Na mesma ocasião anunciou para 27 de Outubro a celebração dos 25 anos do Espírito de Assis e a renovação do caminho para a paz.

“Desejei sublinhar – disse Papa Bento XVI durante a oração do ‘Angelus’  – como as grandes religiões podem constituir um importante fator de unidade e de paz para a família humana [...]. Por isso, no próximo mês de Outubro, irei em peregrinação à cidade de São Francisco, convidando a unir-se neste caminho os irmãos cristãos das diversas confissões, os expoentes das tradições religiosas do mundo e, idealmente, todos os homens de boa vontade, com o objetivo de fazer memória daquele gesto histórico desejado pelo meu Predecessor de renovar solenemente o compromisso dos crentes de todas as religiões a viver a sua fé religiosa como serviço à causa da paz”.

PEREGRINOS DA VERDADE
De acordo com o tema do encontro em Assis – “Peregrinos da Verdade, Peregrinos da Paz” – o próprio Papa faz-se peregrino da verdade e da paz numa caminhada silenciosa e simbólica, com os outros lideres religiosos presentes, em direcção ao lugar dos primeiros  encontros: em 1986 e 2002. Ao fazer memória do caminho feito até agora também olha-se para o futuro com uma solene renovação do empenho de todos, de trabalhar pela paz no mundo.

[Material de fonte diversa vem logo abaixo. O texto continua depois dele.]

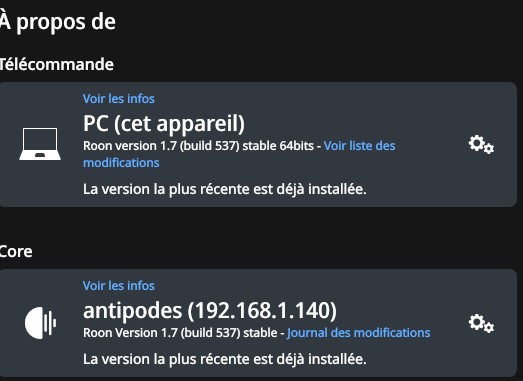Click the wrapped 'modifications' link under PC version
The width and height of the screenshot is (523, 381).
pyautogui.click(x=121, y=163)
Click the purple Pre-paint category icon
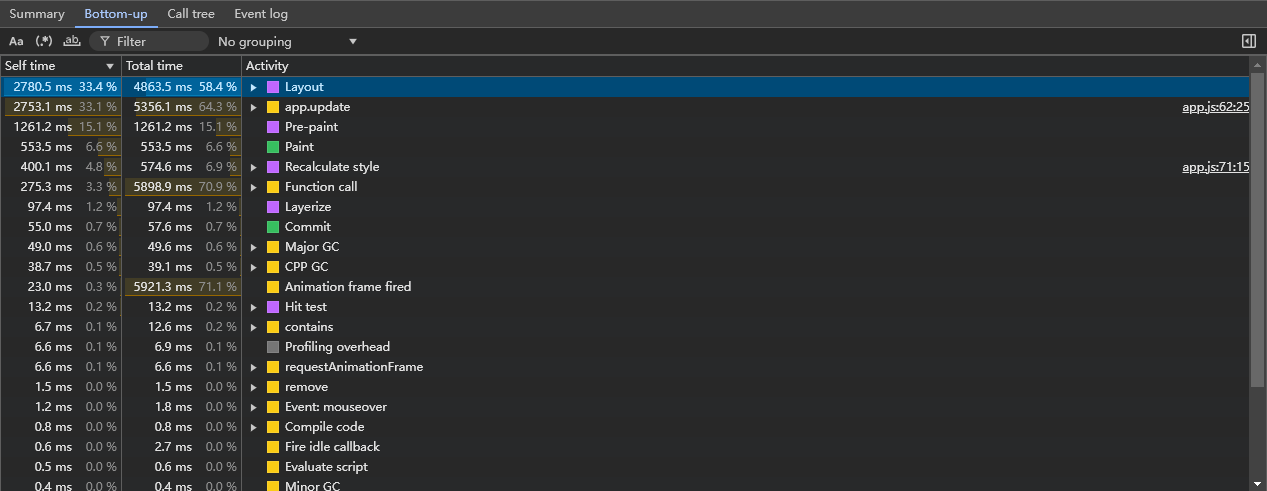Screen dimensions: 1267x491 click(x=273, y=127)
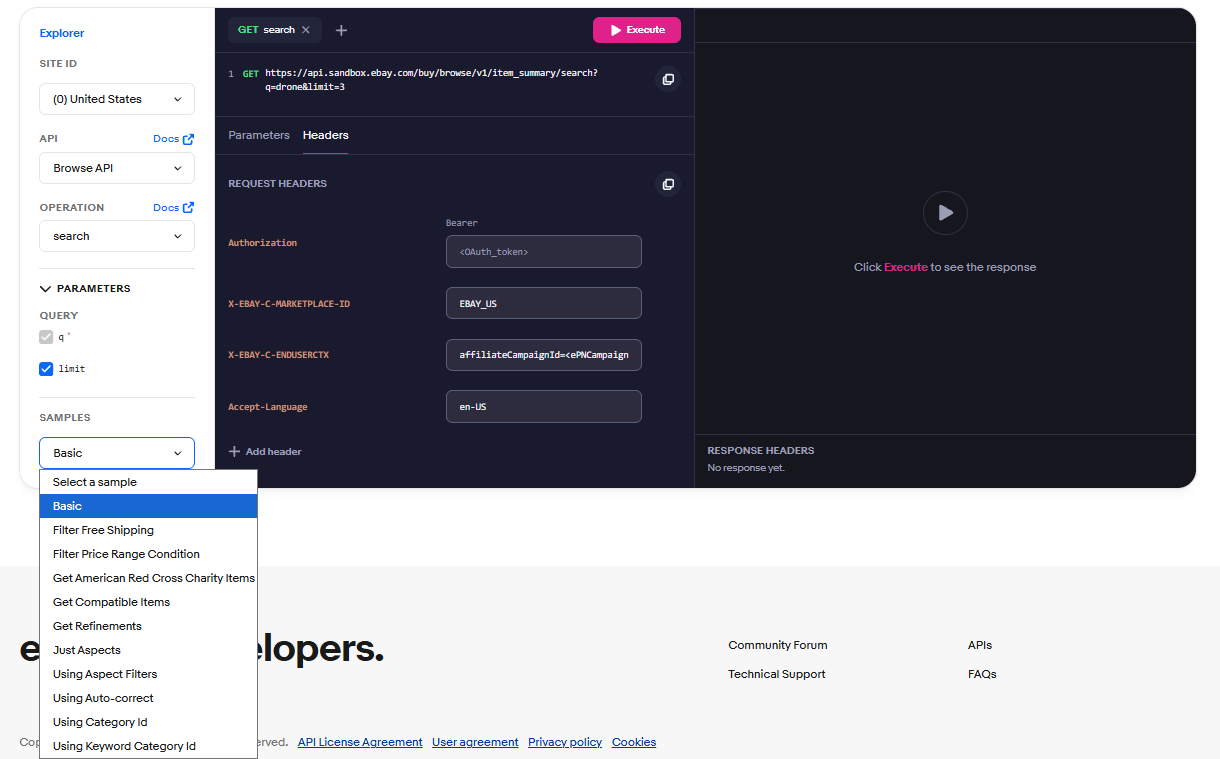Screen dimensions: 1220x759
Task: Click the Authorization OAuth token field
Action: (544, 252)
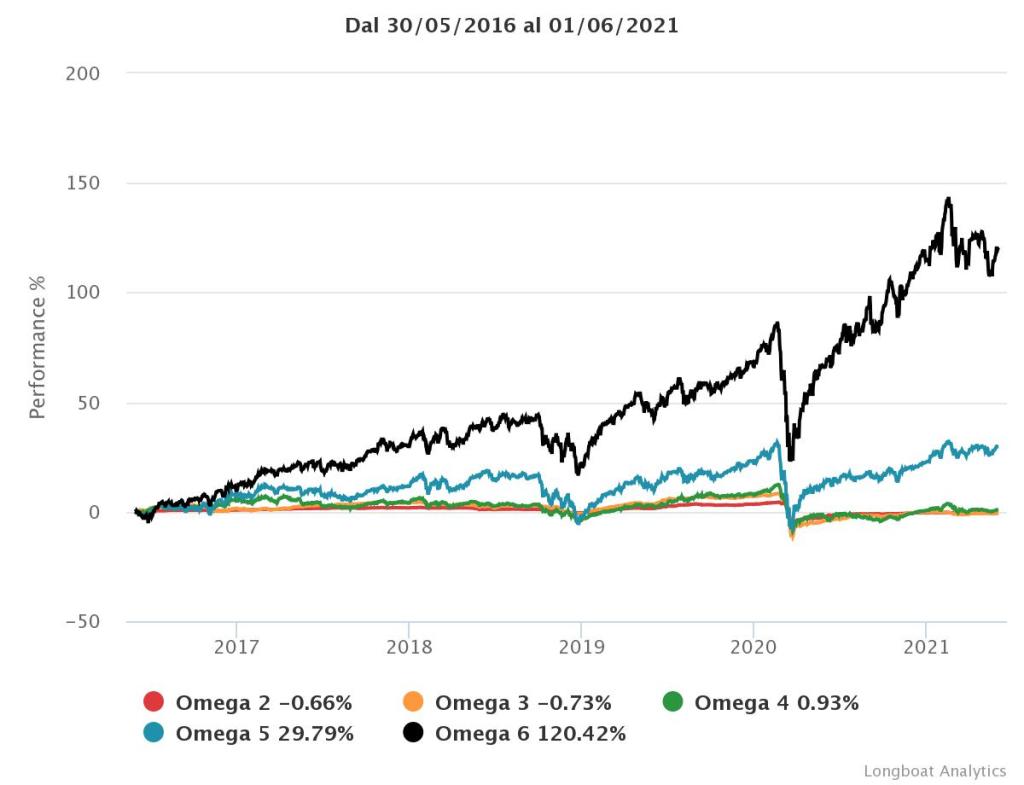The height and width of the screenshot is (785, 1024).
Task: Click the Performance % axis title
Action: coord(38,347)
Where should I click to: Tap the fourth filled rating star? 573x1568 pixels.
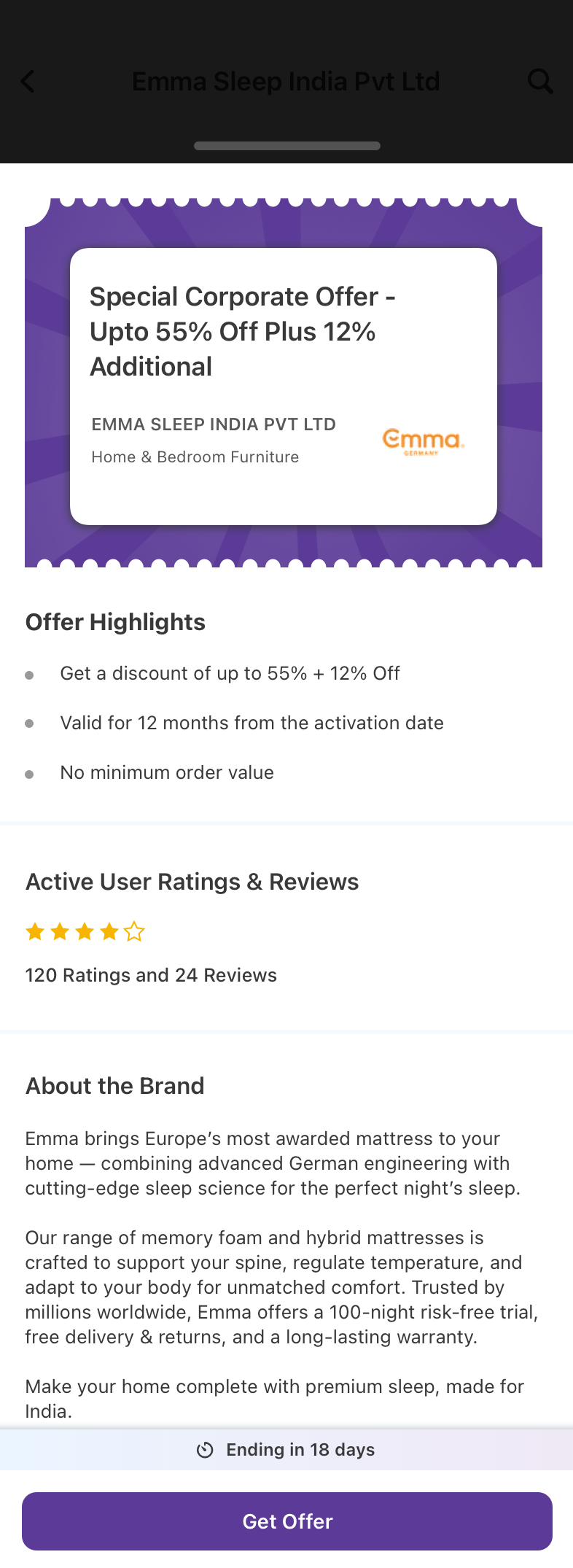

A sala de Imprensa da Santa Sé, sintetiza o sentido deste dia recordando como  "cada ser humano é, no fundo, um peregrino em busca da verdade e do bem. Também o homem religioso permanece sempre em caminho rumo a Deus…”

Ser peregrino e rezar juntos num empenho comum pela paz, sem a necessidade de se inclinar a nenhuma forma de sincretismo são estas as características deste encontro de 2011.

PÁTIO DOS GENTIOS
Há também uma novidade, que desta vez vai alimentar a profecia dos dois primeiros encontros, no que se refere aos convidados: a participação de alguns “não crentes”, figuras representativas do mundo da cultura, que procuram com sinceridade a Verdade, leva a que na Praça de S. Francisco por onde passam diariamente pessoas de todas as etnias e religiões se confirme um autêntico “pátio dos gentios”, um espaço apropriado para aceder à partilha humana e divina.

Mas uma pergunta, nasce com toda a espontaneidade: porquê em Assis e porquê a expressão “Espírito de Assis”?

Parece-me bastante esclarecedora a resposta que o Padre Custodio da Basílica de São Francisco em Assis, frei José Piemontese, deixou numa entrevista ao Mensageiro de Santo António:

«Quem utilizou, primeiro, a expressão “espírito de Assis” foi João Paulo II, dois dias depois do primeiro encontro de oração com os representantes das maiores religiões do mundo, realizado em Assis, a 27 de Outubro de 1986. Explica o Papa que o “espírito de Assis” resume o ensinamento do Concílio, expresso na “Lumen Gentium”, onde a Igreja é apresentada como “sinal e instrumento da união com Deus e entre todo o género humano”. Em particular, os valores inestimáveis que a Igreja deve perseguir são: o valor da paz e a responsabilidade das religiões em ordem ao seu alcance; a consciência da importância da oração para obter o dom da paz; a necessidade do conhecimento e da estima mútua entre os homens, seja qual for a sua religião. Estes valores encontram o ambiente natural em Assis, devido à figura de S. Francisco que, mais do que ninguém, soube encarná-los na sua vida».

Assis e o seu espírito mostram como os ensinamentos da Igreja podem ser traduzidos em gestos concretos, em sinais visíveis e falar a linguagem dos que acreditam: “tudo é possível”.